Plot System¶
Making nice looking plots without blocking the training loop.
Overview¶
Model.sow("plots", key, tensor) ← called inside forward pass
│
▼ (captured by Flax's mutable="plots" during val step)
│
trainer.plotter.submit(intermediates, step)
│
▼ (enqueued; training loop continues immediately)
│
background thread
│ model_cls.plot(intermediates) → {name: figure}
│ wandb.log({name: wandb.Image(fig)}, step=step)
└ fig.savefig(...) (if logging.plots.save = true)
The design goal is zero blocking: the training loop submits intermediate data and moves on. Matplotlib rendering and W&B upload happen on a separate daemon thread.
Step 1 — Models Emit Data via sow¶
Flax's self.sow(collection, name, value) stashes a value into a named mutable collection during a forward pass. Theseus uses the "plots" collection for visualization data:
class ForkingBlock(Module):
def __call__(self, x, ...):
...
new_cumulative_scores = ... # jax.Array, computed during forward
self.sow("plots", "new_cumulative_scores", new_cumulative_scores)
return x_out
Any sub-module at any depth can call self.sow("plots", ...) — Flax aggregates all sowed values into a nested dict keyed by module path.
Step 2 — Val Step Captures the plots Collection¶
During validation the trainer calls forward() with intermediates=True:
forward() passes mutable=["intermediates", "plots"] to state.apply_fn, which tells Flax to capture all sow calls and return them as a second output:
(logits, loss), mutated = state.apply_fn(
{"params": params},
x, y,
mutable=["intermediates", "plots"],
)

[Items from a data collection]
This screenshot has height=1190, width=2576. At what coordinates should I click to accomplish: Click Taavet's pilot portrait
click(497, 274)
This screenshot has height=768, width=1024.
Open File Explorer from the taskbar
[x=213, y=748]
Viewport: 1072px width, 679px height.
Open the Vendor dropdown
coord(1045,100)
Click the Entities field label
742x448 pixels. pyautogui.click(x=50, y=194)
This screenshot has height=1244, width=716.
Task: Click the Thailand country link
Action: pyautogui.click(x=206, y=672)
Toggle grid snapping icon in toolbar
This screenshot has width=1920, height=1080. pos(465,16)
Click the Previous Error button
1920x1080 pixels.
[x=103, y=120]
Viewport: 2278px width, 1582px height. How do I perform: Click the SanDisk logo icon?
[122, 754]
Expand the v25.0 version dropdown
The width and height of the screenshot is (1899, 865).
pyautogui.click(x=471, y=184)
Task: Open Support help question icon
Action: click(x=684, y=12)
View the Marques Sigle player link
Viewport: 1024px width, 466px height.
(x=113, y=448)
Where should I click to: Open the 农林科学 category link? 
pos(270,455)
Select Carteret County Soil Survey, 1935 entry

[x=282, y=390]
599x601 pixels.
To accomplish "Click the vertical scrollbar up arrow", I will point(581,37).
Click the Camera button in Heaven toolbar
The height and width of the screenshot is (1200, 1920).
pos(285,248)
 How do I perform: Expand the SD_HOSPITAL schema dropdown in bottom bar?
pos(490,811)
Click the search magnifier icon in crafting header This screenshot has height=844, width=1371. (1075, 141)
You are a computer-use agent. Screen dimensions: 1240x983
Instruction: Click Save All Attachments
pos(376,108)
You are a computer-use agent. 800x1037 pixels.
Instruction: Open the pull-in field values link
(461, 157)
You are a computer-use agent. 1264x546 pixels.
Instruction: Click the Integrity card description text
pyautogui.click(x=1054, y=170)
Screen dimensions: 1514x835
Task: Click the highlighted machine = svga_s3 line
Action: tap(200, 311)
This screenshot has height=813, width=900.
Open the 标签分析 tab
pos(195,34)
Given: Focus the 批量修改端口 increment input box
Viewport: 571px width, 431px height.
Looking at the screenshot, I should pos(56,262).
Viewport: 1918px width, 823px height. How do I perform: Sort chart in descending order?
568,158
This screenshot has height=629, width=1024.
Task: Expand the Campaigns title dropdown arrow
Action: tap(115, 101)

■ **What to do**:
A. Could you transcribe the plot system documentation word for word, beginning at the words "Plot System¶" and stopping after "loop continues immediately)"?
B. Can you go on with the plot system documentation from the point where it stops?
The items aren't needed for anything here.

■ **Task answers**:
A.
Plot System¶
Making nice looking plots without blocking the training loop.
Overview¶
Model.sow("plots", key, tensor) ← called inside forward pass
│
▼ (captured by Flax's mutable="plots" during val step)
│
trainer.plotter.submit(intermediates, step)
│
▼ (enqueued; training loop continues immediately)

B.
meta = {
"intermediates": mutated.get("intermediates", {}),
"plots": mutated.get("plots", {}),
}
The resulting meta["plots"] dict looks like:
{
"ForkingBlock_0": {"new_cumulative_scores": jax.Array(...)},
"ForkingBlock_3": {"new_cumulative_scores": jax.Array(...)},
...
}
Step 3 — Submit to the Plotter¶
Back in the training loop, the main process hands the captured data off to the background plotter:
if self.main_process():
plots_meta = jax.device_get(meta) # pull off device
self.plotter.submit(plots_meta, step=step)
jax.device_get ensures the arrays are numpy arrays (off-device) before queuing. plotter.submit() enqueues (plot_fn, step) via a Queue(maxsize=8) — if the queue is full (background thread is falling behind), it blocks here briefly as natural backpressure, but this is rare since plotting runs quickly relative to training steps.
Step 4 — Background Thread Renders Figures¶
Plotter spawns a daemon thread at construction time:
class Plotter:
def __init__(self, model_cls, save, save_dir):
self.queue = Queue(maxsize=8)
self.thread = Thread(target=self._worker, daemon=True)
self.thread.start()
The worker initializes matplotlib with the Agg (non-interactive) backend and calls apply_theme() once. Then it loops:
def _worker(self):
matplotlib.use("Agg")
apply_theme()
while True:
plot_fn, step = self.queue.get(timeout=0.5)
figures = plot_fn() # calls model_cls.plot(...)
for name, fig in figures.items():
wandb.log({name: wandb.Image(fig)}, step=step)
if self.save:
fig.savefig(self.save_dir / f"{name}_step{step}.pdf")
plt.close(fig)
Module.plot() — The Override Point¶
Every model that wants to produce figures overrides the static plot() method on Module:
class Module(nn):
@staticmethod
def plot(intermediates: Any) -> Dict[str, Any]:
"""Override to produce per-validation figures.
Returns:
Dict mapping figure name to matplotlib Figure.
An empty dict means no plots (default).
"""
return {}
The intermediates argument is the meta dict from Step 2 above — a nested structure of numpy arrays (already pulled off-device).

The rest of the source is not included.